On July 8, 2013, the International Trade Commission (the “ITC” or the “Commission”) issued a notice in Certain Video Game Systems and Wireless Controllers and Components Thereof (337-TA-770).  In the notice, the Commission determined to review in part Chief ALJ Charles E. Bullock’s May 7, 2013 remand initial determination (“RID”), which found no violation of Section 337 by the Respondents in this investigation.

By way of background, this investigation was instituted on April 20, 2011 based on a complaint filed by Creative Kingdoms, LLC and New Kingdoms, LLC (collectively, “CK”) alleging a violation of Section 337 by Respondents Nintendo of America, Inc. and Nintendo Co., Ltd. (collectively, “Nintendo”) for the importation into the U.S. and sale of certain video game systems and wireless controllers and components thereof including Nintendo’s Wii wireless game system and controllers.  CK alleged that Nintendo violated Section 337 with respect to U.S. Patent Nos. 7,850,527 (the ‘527 patent), 7,500,917 (the ‘917 patent), and 7,896,742 (the ‘742 patent).  See our March 23, 2011 and April 21, 2011 posts for more details on the complaint and notice of investigation.

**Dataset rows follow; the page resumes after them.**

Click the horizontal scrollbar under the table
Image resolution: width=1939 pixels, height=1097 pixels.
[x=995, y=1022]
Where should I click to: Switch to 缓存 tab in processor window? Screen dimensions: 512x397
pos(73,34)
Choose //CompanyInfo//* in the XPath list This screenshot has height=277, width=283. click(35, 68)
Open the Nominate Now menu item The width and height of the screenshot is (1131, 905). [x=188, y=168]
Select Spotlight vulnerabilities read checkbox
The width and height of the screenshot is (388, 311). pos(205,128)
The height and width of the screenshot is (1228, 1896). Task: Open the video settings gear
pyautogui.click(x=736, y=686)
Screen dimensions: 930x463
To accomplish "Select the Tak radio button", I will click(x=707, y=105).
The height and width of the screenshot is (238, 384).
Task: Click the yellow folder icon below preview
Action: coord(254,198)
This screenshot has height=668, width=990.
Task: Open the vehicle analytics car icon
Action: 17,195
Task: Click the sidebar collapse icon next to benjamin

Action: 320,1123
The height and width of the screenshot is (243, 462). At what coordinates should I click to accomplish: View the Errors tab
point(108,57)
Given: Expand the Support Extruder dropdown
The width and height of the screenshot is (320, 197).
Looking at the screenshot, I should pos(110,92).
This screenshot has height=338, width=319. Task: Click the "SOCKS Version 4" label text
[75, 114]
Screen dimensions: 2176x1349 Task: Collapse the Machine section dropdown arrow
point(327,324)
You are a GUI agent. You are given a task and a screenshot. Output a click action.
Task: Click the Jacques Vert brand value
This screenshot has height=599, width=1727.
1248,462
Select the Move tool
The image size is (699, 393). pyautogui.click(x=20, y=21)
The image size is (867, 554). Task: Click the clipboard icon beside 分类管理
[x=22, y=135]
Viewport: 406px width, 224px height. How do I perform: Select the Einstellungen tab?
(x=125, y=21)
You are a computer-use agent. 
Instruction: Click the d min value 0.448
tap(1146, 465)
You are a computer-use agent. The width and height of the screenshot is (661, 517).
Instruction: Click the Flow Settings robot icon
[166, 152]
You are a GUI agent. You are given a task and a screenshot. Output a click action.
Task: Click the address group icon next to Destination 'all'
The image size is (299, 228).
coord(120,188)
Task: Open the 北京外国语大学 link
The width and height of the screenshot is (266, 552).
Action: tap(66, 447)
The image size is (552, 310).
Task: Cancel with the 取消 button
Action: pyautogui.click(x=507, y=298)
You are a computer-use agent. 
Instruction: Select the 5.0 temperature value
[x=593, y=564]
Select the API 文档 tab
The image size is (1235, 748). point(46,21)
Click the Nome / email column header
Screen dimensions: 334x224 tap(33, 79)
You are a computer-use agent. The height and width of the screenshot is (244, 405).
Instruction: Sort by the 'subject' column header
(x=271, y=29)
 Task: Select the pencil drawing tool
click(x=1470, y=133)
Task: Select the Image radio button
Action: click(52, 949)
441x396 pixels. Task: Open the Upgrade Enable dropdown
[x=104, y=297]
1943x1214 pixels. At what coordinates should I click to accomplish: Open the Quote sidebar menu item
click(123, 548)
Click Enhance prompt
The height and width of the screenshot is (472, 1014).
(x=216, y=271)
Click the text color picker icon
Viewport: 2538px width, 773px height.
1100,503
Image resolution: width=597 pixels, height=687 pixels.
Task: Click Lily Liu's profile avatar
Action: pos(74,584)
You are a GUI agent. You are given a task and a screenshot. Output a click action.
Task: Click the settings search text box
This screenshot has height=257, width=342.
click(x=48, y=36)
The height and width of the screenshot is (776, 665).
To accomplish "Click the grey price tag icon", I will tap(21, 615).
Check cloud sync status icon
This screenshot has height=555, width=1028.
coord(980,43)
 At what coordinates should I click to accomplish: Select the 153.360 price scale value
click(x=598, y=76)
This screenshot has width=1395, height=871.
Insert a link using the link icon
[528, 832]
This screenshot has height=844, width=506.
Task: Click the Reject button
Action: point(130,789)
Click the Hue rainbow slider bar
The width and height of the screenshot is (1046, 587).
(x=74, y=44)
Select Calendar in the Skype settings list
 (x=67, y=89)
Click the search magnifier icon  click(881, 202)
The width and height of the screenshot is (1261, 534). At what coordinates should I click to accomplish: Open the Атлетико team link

On August 31, 2012, ALJ Bullock issued an initial determination (“ID”) finding no violation of Section 337 by Nintendo in this investigation with respect to the patents-at-issue.  See our October 12, 2012 post for more details.  On November 6, 2012, the Commission issued a notice indicating that the Commission revised the claim construction of “toy wand,” and in light of this construction, remanded the case to ALJ Bullock to determine infringement, validity, and domestic industry of the ‘917 and ‘742 patents.  See our November 8, 2012 and November 12, 2012 posts for more information about the Commission’s prior notice and opinion.

ALJ Bullock determined on remand that Nintendo does not infringe claim 7 of the ‘917 patent and does not contributorily infringe claim 24 of the ‘742 patent.  The ALJ also held that claim 7 of the ‘917 patent is neither anticipated not obvious, and that claim 24 of the ‘742 patent is not obvious.  Further, ALJ Bullock held that the technical prong of the domestic industry requirement is satisfied for both patents (although he previously determined that the economic prong was not met).  See our May 9, 2013 post for more details on the remand determination.

According to the notice, CK filed a petition for review of the remand ID regarding the economic prong of the domestic industry requirement, as well as the findings in the RID related to infringement.  Nintendo also filed a petition for review challenging the ALJ’s findings with regard to the nonobviousness of claim 24 of the ‘742 patent.

The Commission has determined to review the following issues from the RID:  (i) direct infringement of the ‘917 patent; (ii) indirect infringement of the ‘742 patent; (iii) nonobviousness of claim 24 of the ‘742 patent; and (iv) whether the technical prong of the domestic industry requirement is met for both patents.  The Commission also noted that several issues from the ID are still under review, including direct infringement of the ‘742 patent, validity in relation to enablement and written description, and the economic prong of the domestic industry requirement. 

The notice states that the parties are requested to brief their positions on the issues under review.  The notice further states that the Commission is particularly interested in responses to ten specific questions listed in the notice.  The notice also requests briefing on remedy, the public interest, and bonding issues.

Written submissions are due by July 18, 2013, with reply submissions due by July 25, 2013.